Le régime québécois d’assurance parentale (RQAP) vise à soutenir financièrement les parents qui prennent un congé de maternité, un congé de paternité, un congé parental ou un congé d’adoption pour accueillir l’arrivée d’un enfant. Il faut avoir touché un revenu de travail pour y avoir droit. Or, il peut arriver que des revenus liés au travail soient versés pendant une période de congé où le parent reçoit des prestations du RQAP. Le parent peut ainsi se trouver dans une situation dite de «revenus concurrents» où il doit rembourser les prestations du RQAP. Concrètement, quelles sont les situations visées?

Revenus comptabilisables

Ce sont les articles 41 à 43.1 du Règlement d’application de la Loi sur l’assurance parentale qui prévoient les règles de comptabilisation des revenus gagnés de façon concurrente avec les prestations du RQAP.

Plus particulièrement, l’article 42 précise qu’«on entend par rémunération les sommes payables aux prestataires provenant des sources suivantes : […]». Il est notamment question du «revenu de travail» (paragr. 1) et des sommes «payables à titre de salaire, d’avantages ou autre rétribution» (paragr. 2).

Il est important de noter que les sommes payables à titre de salaire, d’avantages ou autre rétribution incluent beaucoup de choses, dont le paiement de vacances. Bref, ce n’est pas seulement le «salaire régulier» qui est visé par l’article 42 et qui peut être comptabilisé.

Remboursement des prestations

L’article 27 de la Loi sur l’assurance parentale, invoqué dans le cas de revenus concurrents, indique que le parent doit rembourser au ministre du Travail, de l’Emploi et de la Solidarité sociale (MTESS) les prestations du RQAP qu’il a reçues sans y avoir droit, sauf si ces prestations ont été payées à la suite d’une erreur administrative que le parent ne pouvait raisonnablement constater.

Erreur administrative

Qu’entend-on par erreur administrative? Le MTESS, qui administre le RQAP, s’est doté d’une directive, soit le Manuel d’interprétation de la Loi sur l’assurance parentale. Ce manuel prévoit que l’erreur administrative doit être le fait de l’Administration.

C’est donc dire que l’erreur provenant de l’employeur ou du parent lui-même (un exemple fréquent : une erreur de dates sur le relevé d’emploi transmis au MTESS par l’employeur) n’exemptera pas le parent du remboursement. C’est d’ailleurs le courant jurisprudentiel suivi par plusieurs décisions du Tribunal administratif du Québec (TAQ), qui est appelé à se prononcer sur les décisions du MTESS en cas de contestation d’un parent. De plus, s’il y a erreur de l’Administration, le parent doit démontrer qu’il ne pouvait pas raisonnablement constater cette erreur. Ce n’est que si ces conditions sont remplies qu’il pourra être exempté du remboursement.

CONSIGNE ÉCRITE A:
Relevez tous les types de congé que le texte sur l'assurance parentale québécoise mentionne.
CONSIGNE ÉCRITE B:
Poursuivez le texte sur l'assurance parentale québécoise après sa dernière phrase.

DONNÉES FOURNIES:
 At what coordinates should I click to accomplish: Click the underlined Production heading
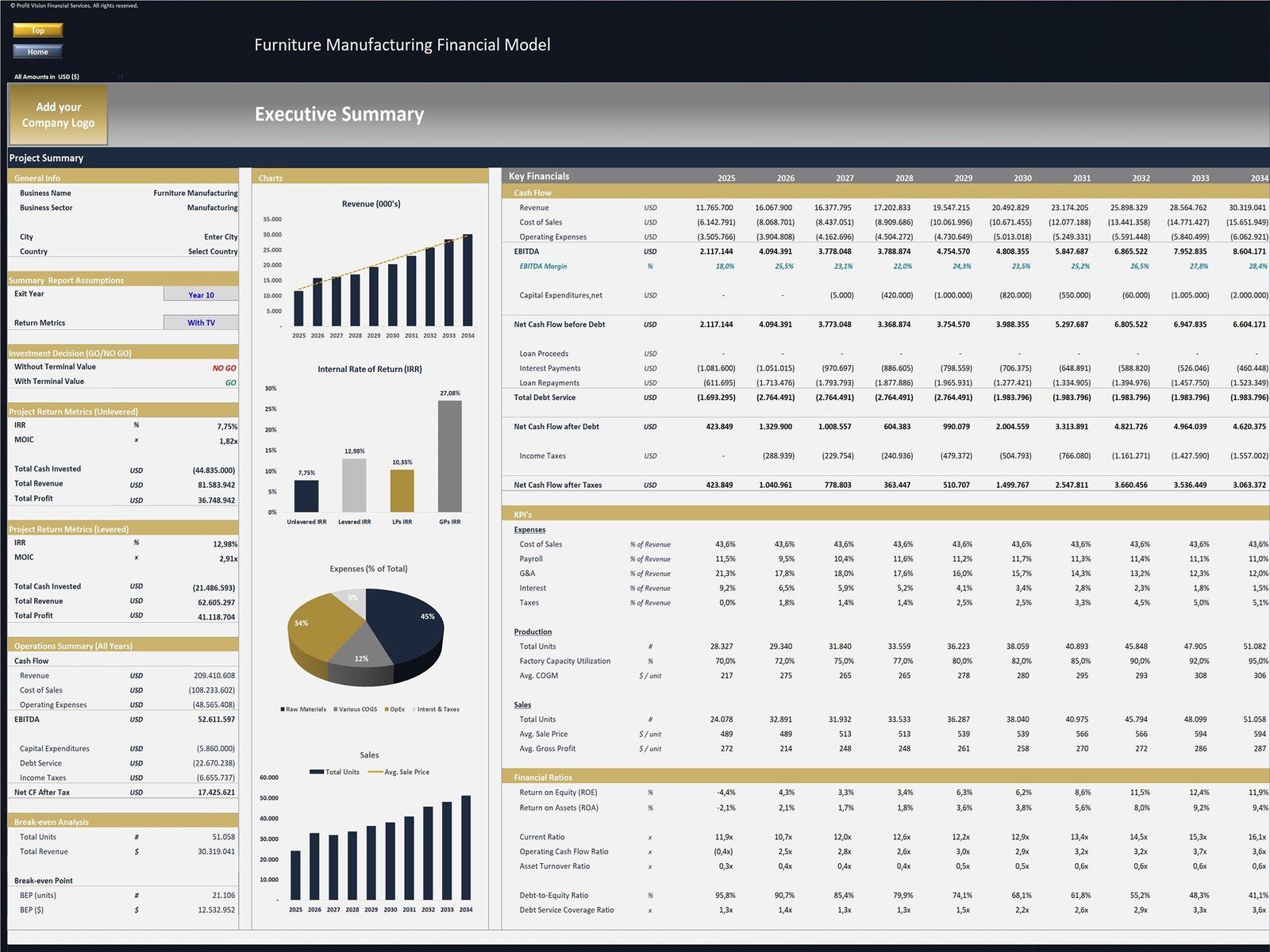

RÉPONSE PRODUITE A:
Congé de maternité, congé de paternité, congé parental, congé d'adoption.

RÉPONSE PRODUITE B:
Changement de situation

Le cas classique en matière de changement de situation est celui des prestations de paternité. Par exemple, le père a droit à 5 semaines de prestations de paternité. Il fait une demande pour des semaines précises mais décide, en cours de route, de changer ses semaines sans en aviser le MTESS. Il se trouve ainsi à toucher des revenus de travail et des prestations du RQAP en même temps.

Le MTESS lui réclame par la suite un remboursement pour des revenus concurrents. Le père demande alors au MTESS de changer les dates de ses semaines de prestations. Il veut faire déplacer les semaines de prestations pendant lesquelles il a aussi eu des revenus de travail vers des semaines où il n’a touché aucun revenu. Cela lui permettrait de ne pas avoir à rembourser la réclamation qui lui est faite puisque, une fois les semaines déplacées, il n’est plus en situation de revenus concurrents.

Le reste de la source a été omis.